> Task directions
An exact copy of all the data is required.

> Supplied material
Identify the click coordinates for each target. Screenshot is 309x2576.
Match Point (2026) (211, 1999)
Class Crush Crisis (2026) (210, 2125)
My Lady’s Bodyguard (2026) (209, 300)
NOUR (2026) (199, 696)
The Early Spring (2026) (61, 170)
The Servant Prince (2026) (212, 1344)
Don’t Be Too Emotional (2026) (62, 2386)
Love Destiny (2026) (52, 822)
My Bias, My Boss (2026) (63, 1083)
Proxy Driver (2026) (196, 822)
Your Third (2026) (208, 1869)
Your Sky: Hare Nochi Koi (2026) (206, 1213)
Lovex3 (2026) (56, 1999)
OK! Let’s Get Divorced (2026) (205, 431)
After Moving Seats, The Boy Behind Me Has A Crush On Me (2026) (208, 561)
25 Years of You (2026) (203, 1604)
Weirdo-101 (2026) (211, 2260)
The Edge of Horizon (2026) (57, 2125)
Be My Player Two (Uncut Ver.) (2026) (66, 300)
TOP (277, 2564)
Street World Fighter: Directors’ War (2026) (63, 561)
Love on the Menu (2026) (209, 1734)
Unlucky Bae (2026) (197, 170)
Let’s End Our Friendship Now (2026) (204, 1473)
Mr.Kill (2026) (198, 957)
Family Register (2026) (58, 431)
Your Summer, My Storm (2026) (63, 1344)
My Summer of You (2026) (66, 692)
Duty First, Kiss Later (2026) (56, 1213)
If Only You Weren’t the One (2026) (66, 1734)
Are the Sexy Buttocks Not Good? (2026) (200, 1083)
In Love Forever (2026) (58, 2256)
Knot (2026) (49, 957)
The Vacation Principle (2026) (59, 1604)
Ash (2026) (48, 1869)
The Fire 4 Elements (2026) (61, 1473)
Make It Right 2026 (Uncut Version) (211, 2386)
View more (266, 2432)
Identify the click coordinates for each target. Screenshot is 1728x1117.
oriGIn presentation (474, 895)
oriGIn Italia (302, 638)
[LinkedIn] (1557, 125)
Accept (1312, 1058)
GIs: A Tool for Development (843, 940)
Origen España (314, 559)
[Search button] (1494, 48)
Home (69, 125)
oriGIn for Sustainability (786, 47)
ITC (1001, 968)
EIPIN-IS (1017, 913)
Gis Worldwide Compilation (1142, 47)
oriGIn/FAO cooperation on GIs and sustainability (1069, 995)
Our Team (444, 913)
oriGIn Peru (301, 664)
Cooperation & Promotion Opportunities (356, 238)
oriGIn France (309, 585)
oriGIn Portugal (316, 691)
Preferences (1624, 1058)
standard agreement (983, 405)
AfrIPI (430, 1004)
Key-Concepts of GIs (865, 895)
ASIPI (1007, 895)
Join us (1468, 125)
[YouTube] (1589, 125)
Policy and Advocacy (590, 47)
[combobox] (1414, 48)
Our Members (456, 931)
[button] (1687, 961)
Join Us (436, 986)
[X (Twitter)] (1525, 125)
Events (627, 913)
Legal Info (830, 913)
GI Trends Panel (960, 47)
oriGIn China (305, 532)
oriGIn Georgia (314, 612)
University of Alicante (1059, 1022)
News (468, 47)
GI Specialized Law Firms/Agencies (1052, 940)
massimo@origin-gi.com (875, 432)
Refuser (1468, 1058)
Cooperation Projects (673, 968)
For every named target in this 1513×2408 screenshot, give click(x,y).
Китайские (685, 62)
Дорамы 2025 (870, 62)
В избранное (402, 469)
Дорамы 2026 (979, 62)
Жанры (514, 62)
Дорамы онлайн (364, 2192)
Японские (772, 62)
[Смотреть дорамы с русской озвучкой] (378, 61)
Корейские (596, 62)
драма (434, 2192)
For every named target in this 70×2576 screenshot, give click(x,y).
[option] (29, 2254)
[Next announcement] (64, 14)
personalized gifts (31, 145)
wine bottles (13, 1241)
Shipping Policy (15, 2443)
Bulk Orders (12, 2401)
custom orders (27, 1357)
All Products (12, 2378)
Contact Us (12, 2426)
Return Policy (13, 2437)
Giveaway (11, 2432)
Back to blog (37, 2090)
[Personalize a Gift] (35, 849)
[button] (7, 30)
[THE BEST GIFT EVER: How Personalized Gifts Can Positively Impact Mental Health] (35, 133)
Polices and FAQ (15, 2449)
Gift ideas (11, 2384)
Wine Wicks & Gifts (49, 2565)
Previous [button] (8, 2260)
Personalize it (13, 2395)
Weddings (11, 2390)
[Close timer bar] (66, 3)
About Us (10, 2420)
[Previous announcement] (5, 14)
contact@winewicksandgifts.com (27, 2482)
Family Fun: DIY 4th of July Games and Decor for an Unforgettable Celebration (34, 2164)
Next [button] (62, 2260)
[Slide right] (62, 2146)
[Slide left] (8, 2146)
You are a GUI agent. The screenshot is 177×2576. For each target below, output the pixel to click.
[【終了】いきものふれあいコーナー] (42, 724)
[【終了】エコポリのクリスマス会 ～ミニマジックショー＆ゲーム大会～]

> Output
Identify the click coordinates for each target. Screenshot is 309x2576.
Match Point (2026) (211, 1999)
Class Crush Crisis (2026) (210, 2125)
My Lady’s Bodyguard (2026) (209, 300)
NOUR (2026) (199, 696)
The Early Spring (2026) (61, 170)
The Servant Prince (2026) (212, 1344)
Don’t Be Too Emotional (2026) (62, 2386)
Love Destiny (2026) (52, 822)
My Bias, My Boss (2026) (63, 1083)
Proxy Driver (2026) (196, 822)
Your Third (2026) (208, 1869)
Your Sky: Hare Nochi Koi (2026) (206, 1213)
Lovex3 (2026) (56, 1999)
OK! Let’s Get Divorced (2026) (205, 431)
After Moving Seats, The Boy Behind Me Has A Crush On Me (2026) (208, 561)
25 Years of You (2026) (203, 1604)
Weirdo-101 (2026) (211, 2260)
The Edge of Horizon (2026) (57, 2125)
Be My Player Two (Uncut Ver.) (2026) (66, 300)
TOP (277, 2564)
Street World Fighter: Directors’ War (2026) (63, 561)
Love on the Menu (2026) (209, 1734)
Unlucky Bae (2026) (197, 170)
Let’s End Our Friendship Now (2026) (204, 1473)
Mr.Kill (2026) (198, 957)
Family Register (2026) (58, 431)
Your Summer, My Storm (2026) (63, 1344)
My Summer of You (2026) (66, 692)
Duty First, Kiss Later (2026) (56, 1213)
If Only You Weren’t the One (2026) (66, 1734)
Are the Sexy Buttocks Not Good? (2026) (200, 1083)
In Love Forever (2026) (58, 2256)
Knot (2026) (49, 957)
The Vacation Principle (2026) (59, 1604)
Ash (2026) (48, 1869)
The Fire 4 Elements (2026) (61, 1473)
Make It Right 2026 (Uncut Version) (211, 2386)
View more (266, 2432)
Identify the click coordinates for each target. Screenshot is 1728x1117.
oriGIn presentation (474, 895)
oriGIn Italia (302, 638)
[LinkedIn] (1557, 125)
Accept (1312, 1058)
GIs: A Tool for Development (843, 940)
Origen España (314, 559)
[Search button] (1494, 48)
Home (69, 125)
oriGIn for Sustainability (786, 47)
ITC (1001, 968)
EIPIN-IS (1017, 913)
Gis Worldwide Compilation (1142, 47)
oriGIn/FAO cooperation on GIs and sustainability (1069, 995)
Our Team (444, 913)
oriGIn Peru (301, 664)
Cooperation & Promotion Opportunities (356, 238)
oriGIn France (309, 585)
oriGIn Portugal (316, 691)
Preferences (1624, 1058)
standard agreement (983, 405)
AfrIPI (430, 1004)
Key-Concepts of GIs (865, 895)
ASIPI (1007, 895)
Join us (1468, 125)
[YouTube] (1589, 125)
Policy and Advocacy (590, 47)
[combobox] (1414, 48)
Our Members (456, 931)
[button] (1687, 961)
Join Us (436, 986)
[X (Twitter)] (1525, 125)
Events (627, 913)
Legal Info (830, 913)
GI Trends Panel (960, 47)
oriGIn China (305, 532)
oriGIn Georgia (314, 612)
University of Alicante (1059, 1022)
News (468, 47)
GI Specialized Law Firms/Agencies (1052, 940)
massimo@origin-gi.com (875, 432)
Refuser (1468, 1058)
Cooperation Projects (673, 968)
For every named target in this 1513×2408 screenshot, give click(x,y).
Китайские (685, 62)
Дорамы 2025 (870, 62)
В избранное (402, 469)
Дорамы 2026 (979, 62)
Жанры (514, 62)
Дорамы онлайн (364, 2192)
Японские (772, 62)
[Смотреть дорамы с русской озвучкой] (378, 61)
Корейские (596, 62)
драма (434, 2192)
For every named target in this 70×2576 screenshot, give click(x,y).
[option] (29, 2254)
[Next announcement] (64, 14)
personalized gifts (31, 145)
wine bottles (13, 1241)
Shipping Policy (15, 2443)
Bulk Orders (12, 2401)
custom orders (27, 1357)
All Products (12, 2378)
Contact Us (12, 2426)
Return Policy (13, 2437)
Giveaway (11, 2432)
Back to blog (37, 2090)
[Personalize a Gift] (35, 849)
[button] (7, 30)
[THE BEST GIFT EVER: How Personalized Gifts Can Positively Impact Mental Health] (35, 133)
Polices and FAQ (15, 2449)
Gift ideas (11, 2384)
Wine Wicks & Gifts (49, 2565)
Previous [button] (8, 2260)
Personalize it (13, 2395)
Weddings (11, 2390)
[Close timer bar] (66, 3)
About Us (10, 2420)
[Previous announcement] (5, 14)
contact@winewicksandgifts.com (27, 2482)
Family Fun: DIY 4th of July Games and Decor for an Unforgettable Celebration (34, 2164)
Next [button] (62, 2260)
[Slide right] (62, 2146)
[Slide left] (8, 2146)
You are a GUI agent. The screenshot is 177×2576. For each target below, output the pixel to click.
[【終了】いきものふれあいコーナー] (42, 724)
[【終了】エコポリのクリスマス会 ～ミニマジックショー＆ゲーム大会～]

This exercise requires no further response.